Participer à l’ère numérique : une puissance d’agir fragile et paradoxale

Conférence inaugurale (São Leopoldo, Brazil, 8 avril 2013)

SOMMAIRE

Dans quelle société vivons-nous aujourd’hui ? Qu’est devenue la promesse de cette « société en réseaux » associée à la dissémination d’Internet ? Le temps est venu de formuler une critique systématique de cette idée de « société en réseaux » à l’aune des développements contemporains. Tout se passe comme si nous étions contraints de « participer » à l’ère numérique. Mais que veut dire « participer » d’un point de vue culturel et d’un point de vue politique? Dans quelles circonstances et à quelles conditions pouvons-nous prétendre au développement d’une véritable « culture de la participation »? Devant la multiplication des blogs et des réseaux socionumériques, quelles conséquences la prolifération de ces dispositifs sociotechniques peut-elle avoir pour le fonctionnement de la démocratie? Le surgissement des « médias sociaux » ne serait-il que le produit d’un « effet de mode » ou, au contraire, ces nouveaux médias sont-ils là pour rester? Une « culture du bavardage en ligne » occupe les jeunes et les moins jeunes. Les dispositifs numériques ont fait naître une obsession de la présentation de soi : chaque internaute agit sous la contrainte d’une injonction à un « marketing de soi », à une « audienciation de soi », c’est-à-dire que chaque usager cherche à parler à des « audiences » personnalisées (« publics en réseaux » ou « communautés ») de manière à gagner en réputation et en reconnaissance auprès de ses pairs.

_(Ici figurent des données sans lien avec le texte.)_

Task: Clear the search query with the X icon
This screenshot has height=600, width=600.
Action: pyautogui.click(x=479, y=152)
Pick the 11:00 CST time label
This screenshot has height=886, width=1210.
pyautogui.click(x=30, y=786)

Les espaces numériques souffrent d’une surcharge communicationnelle et informationnelle. Les internautes semblent éprouver une perte de repères solides pour bien cartographier l’information et pour pouvoir « faire sens » de tous ces messages qui circulent dans le cyberespace. Que veut dire « participer activement » au développement du monde avec les outils numériques? Cette question renvoie à l’identification des conditions nécessaires pour le déploiement d’une puissance d’agir citoyenne (empowerment) dans un monde fortement connecté. Nous proposerons un cadre pour penser une capacité d’agir distribuée entre acteurs aux compétences diverses mobilisées au gré des luttes et conjonctures (hétérarchie). Cette agentivité citoyenne s’appuie sur les différents moyens techniques disponibles dans une situation donnée, moyens mobilisés en association avec d’autres acteurs et d’autres collectifs. Dans un contexte de transformation de l’univers numérique (dispositifs plus intelligents, pouvoir invisible important des algorithmes ancrés dans les dispositifs, émergence des technologies numériques invisibles) où la puissance d’agir citoyenne apparaît fragile et paradoxale, le temps est venu de reconsidérer la dialectique de l’aliénation et de l’émancipation au temps d’un capitalisme cognitif, tout comme la problématique de l’appropriation individuelle et sociale des technologies de l’information et de la communication.